Re^2: disadvantages of perl
by Anonymous Monk on Jul 02, 2009 at 14:34 UTC
    # WTF if ( defined $r && ref $r && ref $r eq 'HASH' && keys %$r ) { ... }
    indeed
    if( $r and UNIVERSAL::isa($r,'HASH') and %$r ) { ... }
    Exposed internals. I know about the guts. I'd like to not care. KTHX. ..

    You don't need to know about the guts, but you do need to encode your data, if you care about its encoding.

      You don't need to know about the guts, but you do need to encode your data, if you care about its encoding.

      Unfortunately, you do in some circumstances. For example, the only difference in between $up and $dn in the following is the internal storage format, yet they differ in output.

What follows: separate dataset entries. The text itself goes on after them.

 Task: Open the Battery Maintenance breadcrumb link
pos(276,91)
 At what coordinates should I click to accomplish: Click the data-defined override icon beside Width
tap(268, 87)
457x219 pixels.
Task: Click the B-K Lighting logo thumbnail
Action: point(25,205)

      $\ = "\n"; utf8::downgrade $dn = chr(0xC9); utf8::upgrade $up = chr(0xC9); # <5.10 >=5.10 print pack('A', $dn) eq chr(0xC9) ?1:0; # 1 1 print pack('A', $up) eq chr(0xC9) ?1:0; # 0 1 print $dn =~ /\w/ ?1:0; # 0 print $up =~ /\w/ ?1:0; # 1

      They are being fixed. As you can see, pack no longer depends on the internal encoding since 5.10.0. Other discrepencies such as /\w/ are being fixed too.

      Should be
      if( UNIVERSAL::isa($r,'HASH') and %$r ) { ... }

        ... except that even that abusive code can't accurately determine if you can dereference all hashlike $r as a hash.